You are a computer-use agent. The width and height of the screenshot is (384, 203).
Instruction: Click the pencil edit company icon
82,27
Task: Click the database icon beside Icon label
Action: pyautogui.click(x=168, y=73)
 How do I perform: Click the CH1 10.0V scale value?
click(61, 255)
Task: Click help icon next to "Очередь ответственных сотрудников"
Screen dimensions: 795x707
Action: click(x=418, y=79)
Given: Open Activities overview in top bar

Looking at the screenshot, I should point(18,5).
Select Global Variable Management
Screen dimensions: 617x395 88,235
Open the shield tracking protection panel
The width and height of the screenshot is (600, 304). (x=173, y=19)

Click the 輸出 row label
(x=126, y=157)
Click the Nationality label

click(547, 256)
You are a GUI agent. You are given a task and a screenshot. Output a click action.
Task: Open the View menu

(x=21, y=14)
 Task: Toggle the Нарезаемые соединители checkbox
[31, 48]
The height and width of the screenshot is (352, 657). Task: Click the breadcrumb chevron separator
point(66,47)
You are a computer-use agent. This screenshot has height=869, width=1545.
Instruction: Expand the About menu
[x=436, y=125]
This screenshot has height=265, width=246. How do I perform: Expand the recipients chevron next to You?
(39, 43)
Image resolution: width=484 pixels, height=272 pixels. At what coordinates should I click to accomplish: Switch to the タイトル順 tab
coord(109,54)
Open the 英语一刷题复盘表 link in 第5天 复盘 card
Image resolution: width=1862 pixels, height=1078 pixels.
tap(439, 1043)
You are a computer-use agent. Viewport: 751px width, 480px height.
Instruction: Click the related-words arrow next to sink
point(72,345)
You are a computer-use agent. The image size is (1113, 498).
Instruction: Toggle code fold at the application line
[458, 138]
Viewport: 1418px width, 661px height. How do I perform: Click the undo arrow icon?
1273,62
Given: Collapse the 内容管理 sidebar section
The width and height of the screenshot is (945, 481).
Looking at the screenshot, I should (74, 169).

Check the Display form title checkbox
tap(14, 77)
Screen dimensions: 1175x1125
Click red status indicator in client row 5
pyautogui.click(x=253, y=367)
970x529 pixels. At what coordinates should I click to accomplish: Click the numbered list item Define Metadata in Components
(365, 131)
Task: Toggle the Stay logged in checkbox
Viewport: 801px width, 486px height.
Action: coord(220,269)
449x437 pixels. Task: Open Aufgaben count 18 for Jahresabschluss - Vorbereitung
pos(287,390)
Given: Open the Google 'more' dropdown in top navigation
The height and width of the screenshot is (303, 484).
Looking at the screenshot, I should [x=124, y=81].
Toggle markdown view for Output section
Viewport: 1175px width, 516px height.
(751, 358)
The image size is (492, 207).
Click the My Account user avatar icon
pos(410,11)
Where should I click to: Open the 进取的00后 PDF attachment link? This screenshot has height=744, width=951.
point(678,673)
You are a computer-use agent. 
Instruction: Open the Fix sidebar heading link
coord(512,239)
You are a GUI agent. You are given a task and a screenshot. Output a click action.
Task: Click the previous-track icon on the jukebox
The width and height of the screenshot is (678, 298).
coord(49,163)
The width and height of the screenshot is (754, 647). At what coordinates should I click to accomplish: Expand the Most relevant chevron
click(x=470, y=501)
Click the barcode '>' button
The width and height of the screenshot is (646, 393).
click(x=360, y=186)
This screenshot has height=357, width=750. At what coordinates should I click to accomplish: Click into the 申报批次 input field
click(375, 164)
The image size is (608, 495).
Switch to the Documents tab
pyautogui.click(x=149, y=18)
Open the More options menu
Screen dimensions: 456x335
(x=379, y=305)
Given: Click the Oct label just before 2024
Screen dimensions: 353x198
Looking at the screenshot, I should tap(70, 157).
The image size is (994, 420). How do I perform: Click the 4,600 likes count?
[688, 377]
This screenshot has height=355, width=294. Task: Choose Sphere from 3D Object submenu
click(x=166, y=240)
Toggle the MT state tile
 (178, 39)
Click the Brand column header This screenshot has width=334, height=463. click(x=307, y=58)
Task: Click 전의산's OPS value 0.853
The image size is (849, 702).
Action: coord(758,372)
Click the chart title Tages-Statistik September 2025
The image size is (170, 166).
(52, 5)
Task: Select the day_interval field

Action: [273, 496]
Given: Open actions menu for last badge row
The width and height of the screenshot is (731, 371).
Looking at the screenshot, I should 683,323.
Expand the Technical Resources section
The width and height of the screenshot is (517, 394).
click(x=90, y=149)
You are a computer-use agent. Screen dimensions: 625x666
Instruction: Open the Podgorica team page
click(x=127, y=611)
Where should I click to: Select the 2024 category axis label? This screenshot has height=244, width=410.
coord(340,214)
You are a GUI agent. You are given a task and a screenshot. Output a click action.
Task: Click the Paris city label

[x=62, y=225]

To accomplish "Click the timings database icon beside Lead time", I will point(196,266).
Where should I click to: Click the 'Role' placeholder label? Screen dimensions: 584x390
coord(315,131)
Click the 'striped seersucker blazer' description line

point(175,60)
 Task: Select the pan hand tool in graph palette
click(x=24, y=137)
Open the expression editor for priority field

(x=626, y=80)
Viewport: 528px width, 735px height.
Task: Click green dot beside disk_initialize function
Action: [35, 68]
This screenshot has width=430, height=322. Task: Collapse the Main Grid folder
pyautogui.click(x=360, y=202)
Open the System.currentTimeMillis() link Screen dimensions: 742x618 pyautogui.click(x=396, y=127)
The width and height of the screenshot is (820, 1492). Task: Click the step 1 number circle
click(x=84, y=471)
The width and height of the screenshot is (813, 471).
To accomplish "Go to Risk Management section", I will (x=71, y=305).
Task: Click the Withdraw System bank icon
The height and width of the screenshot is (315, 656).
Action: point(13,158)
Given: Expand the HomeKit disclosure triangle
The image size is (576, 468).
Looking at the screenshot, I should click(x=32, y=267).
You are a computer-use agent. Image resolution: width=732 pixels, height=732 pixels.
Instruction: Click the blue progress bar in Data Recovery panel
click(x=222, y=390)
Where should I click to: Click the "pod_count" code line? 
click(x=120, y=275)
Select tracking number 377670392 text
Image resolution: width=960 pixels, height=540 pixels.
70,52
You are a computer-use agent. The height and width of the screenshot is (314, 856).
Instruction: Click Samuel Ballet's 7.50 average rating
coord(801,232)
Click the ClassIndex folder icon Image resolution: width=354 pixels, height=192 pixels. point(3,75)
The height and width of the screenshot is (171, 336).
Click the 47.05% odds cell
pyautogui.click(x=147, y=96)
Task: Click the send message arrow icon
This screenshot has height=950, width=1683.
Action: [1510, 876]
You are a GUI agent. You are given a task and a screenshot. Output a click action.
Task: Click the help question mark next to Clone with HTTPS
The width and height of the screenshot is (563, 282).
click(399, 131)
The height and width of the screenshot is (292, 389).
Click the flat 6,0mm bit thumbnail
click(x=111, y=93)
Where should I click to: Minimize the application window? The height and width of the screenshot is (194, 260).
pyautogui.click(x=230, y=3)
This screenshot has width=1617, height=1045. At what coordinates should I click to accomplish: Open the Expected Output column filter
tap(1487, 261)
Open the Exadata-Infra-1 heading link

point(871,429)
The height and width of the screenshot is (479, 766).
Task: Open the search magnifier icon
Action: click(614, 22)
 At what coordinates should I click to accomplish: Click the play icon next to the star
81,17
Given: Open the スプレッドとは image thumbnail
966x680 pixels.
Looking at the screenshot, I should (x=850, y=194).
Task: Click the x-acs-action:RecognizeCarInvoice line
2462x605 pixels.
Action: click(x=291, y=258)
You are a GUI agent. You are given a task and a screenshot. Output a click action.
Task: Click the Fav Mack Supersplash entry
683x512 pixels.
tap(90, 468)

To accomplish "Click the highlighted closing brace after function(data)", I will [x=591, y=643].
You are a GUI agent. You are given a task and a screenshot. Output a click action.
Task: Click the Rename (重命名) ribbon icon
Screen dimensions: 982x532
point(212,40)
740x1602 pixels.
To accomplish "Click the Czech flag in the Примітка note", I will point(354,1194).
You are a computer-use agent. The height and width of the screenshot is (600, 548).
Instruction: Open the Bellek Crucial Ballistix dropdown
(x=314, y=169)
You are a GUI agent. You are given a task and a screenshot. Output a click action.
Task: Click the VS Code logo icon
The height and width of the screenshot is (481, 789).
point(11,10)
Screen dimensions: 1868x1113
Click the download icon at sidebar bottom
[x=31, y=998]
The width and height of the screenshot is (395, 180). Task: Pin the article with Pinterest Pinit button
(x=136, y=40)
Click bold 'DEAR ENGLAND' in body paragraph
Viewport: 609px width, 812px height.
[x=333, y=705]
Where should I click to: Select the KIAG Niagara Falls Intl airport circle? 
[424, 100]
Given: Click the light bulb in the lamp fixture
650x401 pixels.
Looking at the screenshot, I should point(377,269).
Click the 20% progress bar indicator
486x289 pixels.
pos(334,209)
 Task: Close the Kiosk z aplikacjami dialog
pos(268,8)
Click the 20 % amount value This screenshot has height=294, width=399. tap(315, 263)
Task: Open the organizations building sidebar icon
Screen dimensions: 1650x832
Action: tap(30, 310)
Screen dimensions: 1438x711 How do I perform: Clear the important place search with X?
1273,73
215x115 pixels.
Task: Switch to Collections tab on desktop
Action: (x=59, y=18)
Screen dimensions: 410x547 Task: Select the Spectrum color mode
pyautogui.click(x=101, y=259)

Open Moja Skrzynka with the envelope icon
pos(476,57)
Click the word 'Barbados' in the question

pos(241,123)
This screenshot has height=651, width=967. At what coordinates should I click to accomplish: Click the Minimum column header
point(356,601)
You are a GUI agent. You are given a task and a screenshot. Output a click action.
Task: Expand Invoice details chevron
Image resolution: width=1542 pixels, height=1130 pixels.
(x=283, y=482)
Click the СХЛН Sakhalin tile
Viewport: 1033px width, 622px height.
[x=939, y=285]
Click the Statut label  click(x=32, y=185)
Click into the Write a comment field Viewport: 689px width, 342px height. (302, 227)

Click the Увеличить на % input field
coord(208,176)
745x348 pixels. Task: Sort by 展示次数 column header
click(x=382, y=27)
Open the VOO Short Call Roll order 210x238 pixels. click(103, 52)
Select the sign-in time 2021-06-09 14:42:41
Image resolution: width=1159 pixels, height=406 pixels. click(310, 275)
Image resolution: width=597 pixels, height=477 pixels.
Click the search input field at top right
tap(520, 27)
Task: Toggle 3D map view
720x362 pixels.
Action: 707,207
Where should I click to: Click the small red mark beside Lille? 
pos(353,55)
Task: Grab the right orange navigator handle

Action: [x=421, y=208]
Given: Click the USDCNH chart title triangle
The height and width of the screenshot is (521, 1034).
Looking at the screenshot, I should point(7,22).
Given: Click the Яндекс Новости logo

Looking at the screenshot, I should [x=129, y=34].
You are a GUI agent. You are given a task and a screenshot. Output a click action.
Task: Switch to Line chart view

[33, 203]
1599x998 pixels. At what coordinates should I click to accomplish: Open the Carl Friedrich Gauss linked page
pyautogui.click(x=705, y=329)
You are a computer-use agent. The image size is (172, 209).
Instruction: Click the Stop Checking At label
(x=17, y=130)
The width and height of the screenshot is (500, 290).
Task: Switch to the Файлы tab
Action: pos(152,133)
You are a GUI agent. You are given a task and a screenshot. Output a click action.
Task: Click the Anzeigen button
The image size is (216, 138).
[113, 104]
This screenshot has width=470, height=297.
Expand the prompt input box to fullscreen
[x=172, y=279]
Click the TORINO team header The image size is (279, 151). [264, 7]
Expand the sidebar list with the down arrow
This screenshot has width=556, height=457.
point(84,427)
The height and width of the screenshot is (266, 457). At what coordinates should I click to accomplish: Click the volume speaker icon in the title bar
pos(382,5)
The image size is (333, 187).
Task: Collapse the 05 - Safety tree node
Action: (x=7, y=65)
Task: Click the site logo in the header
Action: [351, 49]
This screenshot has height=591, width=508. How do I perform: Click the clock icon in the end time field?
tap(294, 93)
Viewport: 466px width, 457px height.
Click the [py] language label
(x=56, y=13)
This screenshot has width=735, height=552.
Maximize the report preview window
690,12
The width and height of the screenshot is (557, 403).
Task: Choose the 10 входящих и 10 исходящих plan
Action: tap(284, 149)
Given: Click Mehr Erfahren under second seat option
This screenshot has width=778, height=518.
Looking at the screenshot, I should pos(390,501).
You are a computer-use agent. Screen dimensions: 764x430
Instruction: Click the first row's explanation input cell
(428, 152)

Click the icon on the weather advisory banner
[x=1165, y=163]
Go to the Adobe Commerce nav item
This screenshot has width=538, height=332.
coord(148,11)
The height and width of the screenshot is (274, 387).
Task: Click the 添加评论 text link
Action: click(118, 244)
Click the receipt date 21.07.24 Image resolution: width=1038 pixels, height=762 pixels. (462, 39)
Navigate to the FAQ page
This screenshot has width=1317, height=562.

> [PROBLEMA PLANTEADO] Presenta como tabla Markdown las líneas de los registros, empezando por la que contiene "745x348 pixels. Task: Sort" y terminando en la que contiene "tap(294, 93)", ambas incluidas. Usa las columnas Número y Línea del registro, y omite las líneas en blanco.

> [RESPUESTA AL PROBLEMA]
| Número | Línea del registro |
|---|---|
| 1 | 745x348 pixels. Task: Sort by 展示次数 column header |
| 2 | click(x=382, y=27) |
| 3 | Open the VOO Short Call Roll order 210x238 pixels. click(103, 52) |
| 4 | Select the sign-in time 2021-06-09 14:42:41 |
| 5 | Image resolution: width=1159 pixels, height=406 pixels. click(310, 275) |
| 6 | Image resolution: width=597 pixels, height=477 pixels. |
| 7 | Click the search input field at top right |
| 8 | tap(520, 27) |
| 9 | Task: Toggle 3D map view |
| 10 | 720x362 pixels. |
| 11 | Action: 707,207 |
| 12 | Where should I click to: Click the small red mark beside Lille?  |
| 13 | pos(353,55) |
| 14 | Task: Grab the right orange navigator handle |
| 15 | Action: [x=421, y=208] |
| 16 | Given: Click the USDCNH chart title triangle |
| 17 | The height and width of the screenshot is (521, 1034). |
| 18 | Looking at the screenshot, I should point(7,22). |
| 19 | Given: Click the Яндекс Новости logo |
| 20 | Looking at the screenshot, I should [x=129, y=34]. |
| 21 | You are a GUI agent. You are given a task and a screenshot. Output a click action. |
| 22 | Task: Switch to Line chart view |
| 23 | [33, 203] |
| 24 | 1599x998 pixels. At what coordinates should I click to accomplish: Open the Carl Friedrich Gauss linked page |
| 25 | pyautogui.click(x=705, y=329) |
| 26 | You are a computer-use agent. The image size is (172, 209). |
| 27 | Instruction: Click the Stop Checking At label |
| 28 | (x=17, y=130) |
| 29 | The width and height of the screenshot is (500, 290). |
| 30 | Task: Switch to the Файлы tab |
| 31 | Action: pos(152,133) |
| 32 | You are a GUI agent. You are given a task and a screenshot. Output a click action. |
| 33 | Task: Click the Anzeigen button |
| 34 | The image size is (216, 138). |
| 35 | [113, 104] |
| 36 | This screenshot has width=470, height=297. |
| 37 | Expand the prompt input box to fullscreen |
| 38 | [x=172, y=279] |
| 39 | Click the TORINO team header The image size is (279, 151). [264, 7] |
| 40 | Expand the sidebar list with the down arrow |
| 41 | This screenshot has width=556, height=457. |
| 42 | point(84,427) |
| 43 | The height and width of the screenshot is (266, 457). At what coordinates should I click to accomplish: Click the volume speaker icon in the title bar |
| 44 | pos(382,5) |
| 45 | The image size is (333, 187). |
| 46 | Task: Collapse the 05 - Safety tree node |
| 47 | Action: (x=7, y=65) |
| 48 | Task: Click the site logo in the header |
| 49 | Action: [351, 49] |
| 50 | This screenshot has height=591, width=508. How do I perform: Click the clock icon in the end time field? |
| 51 | tap(294, 93) |